The basic error inherent in this counting approach is that of considering theories in isolation, since they always include a host of ancillary presuppositions and exist within metaphysical systems. A comparison with an alternative implicitly or otherwise assumes that all other things are equal when they are not (or, at the very least, we need to show that this requirement is satisfied). Copernicus himself was wary of asserting the truth of his system and only received a copy of his De revolutionibus orbium celestium on his deathbed. When the issue was forced during the so-called “Galileo Affair“, a judgment was sought between two systems whose empirical base was the same and whose practical utility was identical at that time. Galileo sought to delay any choice by invoking the Augustinian principle that it would be folly to ground theological certainties on physical propositions that might subsequently be shown to be false, but his pleas were not heard.

There are several lessons to take from this historical episode. In the first place, we have two competing theories with the same content, and thus a prime candidate for the application of Ockham’s razor. Upon consideration, however, we immediately note that the ceteris paribus clause was not satisfied, for many reasons: the theological consequences were (ostensibly) very different; the political outcome moreso, particularly against the backdrop of the Reformation; the implications for morality were easy to predict but harder to judge; and the metaphysical fallout was just beginning to be investigated. The decision made on this basis did not count the number of postulated entities (which were effectively the same) and did not include an assessment of the relative economies of each theory, since they were also equivalent. In any event, Copernicanism was rejected with scarcely a mention of William of Ockham.

We know now, of course, that a variant of heliocentrism eventually won the day. Galileo’s warning to the Church was not heeded and its decision to assert the reality of geocentrism had catastrophic results for its authority and – later – its credibility. Nevertheless, the history of this change is also illustrative: at no time was there an invocation of the “decisive experiment”, dreamt of by many a philosopher of science. By the time Foucault’s investigations with his pendulum showed the movement of the Earth, confidence in geocentrism had already been slowly eroded over the years. At the only stage in this entire episode where a comparison between rival theories had been insisted upon, the question was decided by “non-scientific” means (notwithstanding the anachronism implying the inverted commas) with Ockham’s Razor playing no part.

The general point raised by this brief study is that Copernicanism required time to develop. Attempting to make a straightforward comparison was disastrous for the Church and for astronomy (and subsequently science) in Italy. Kepler was able to refine the basic Copernican insight because the theory was not limited to the narrow domain in which it was judged. No one needed Ockham’s Razor.

-- INFORMATION PROVIDED --

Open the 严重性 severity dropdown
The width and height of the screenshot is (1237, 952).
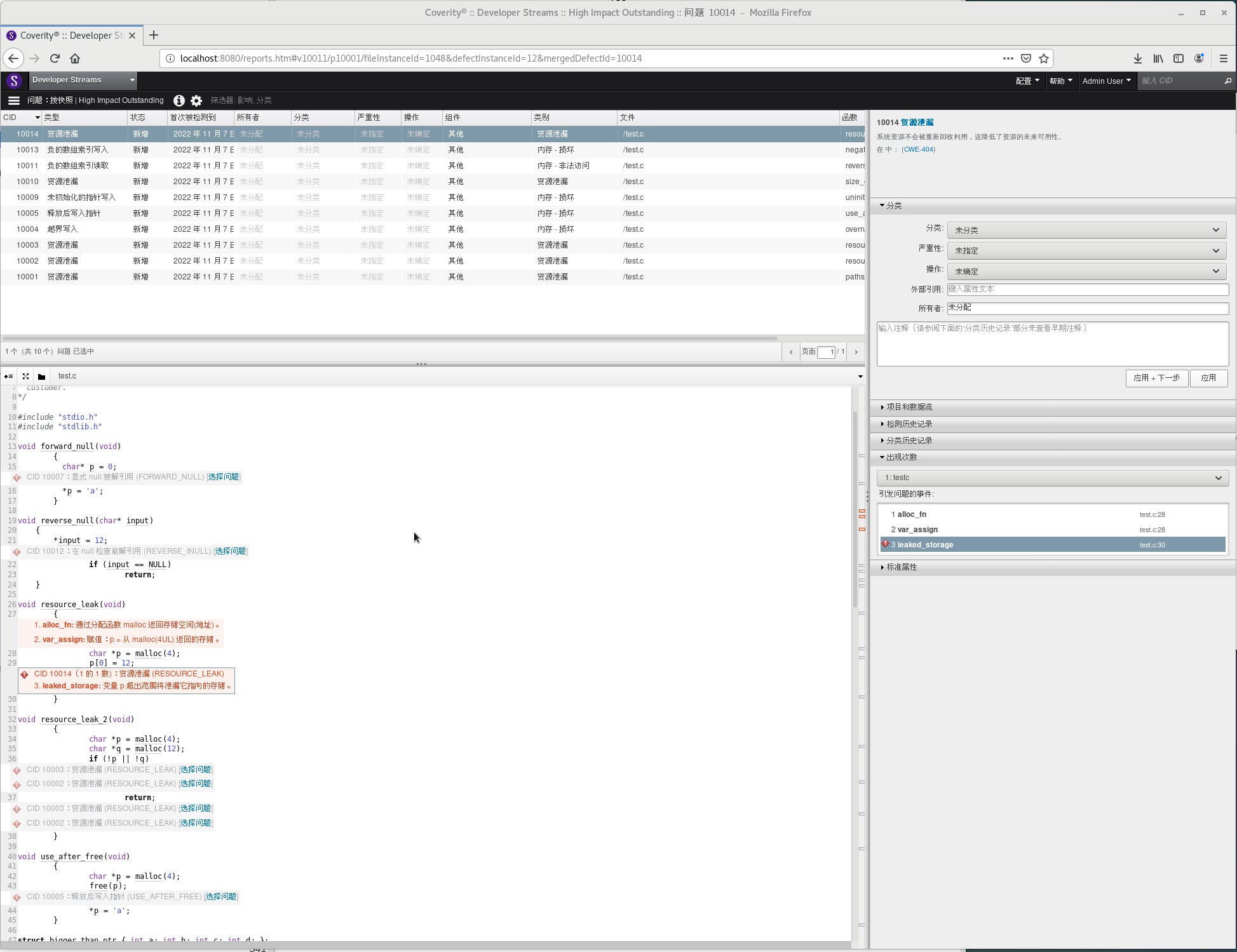(x=1086, y=251)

-- EXERCISE OBJECTIVE --
Extend the essay on Ockham's razor and the Copernican debate with the next part of its argument.

-- RESPONSE TO THE EXERCISE --
Applying Ockham’s Razor, part 2: Theories of gases

To take a second example from the history of science, consider now a theory, which we call T1, that applies within a domain D. T1 predicts P but the actual state of affairs is in fact P’, which is close to P but such that their difference is beyond experimental possibilities; that is, there is a difference but it is so slight that we could never notice it by investigation. In such circumstances it would be of little use to hope (or even expect) that an increase in experimental capabilities will lead to the discovery that P’ actually obtains because there is no apparent need to refine T1.

Now suppose instead that we propose additional theories T2, T3…, etc, each of which differs from T1 within D and which predicts P’. Ockham’s Razor cannot help us decide whether or not to pursue these new theories. However, when we investigate them further we may find that T2, say, is confirmed where T1 was but also makes novel predictions not given by T1, or else suggests answers to extant problems for T1. In that case, then, we may chose to reject T1 and adopt T2, even though no refuting case has been made against T1.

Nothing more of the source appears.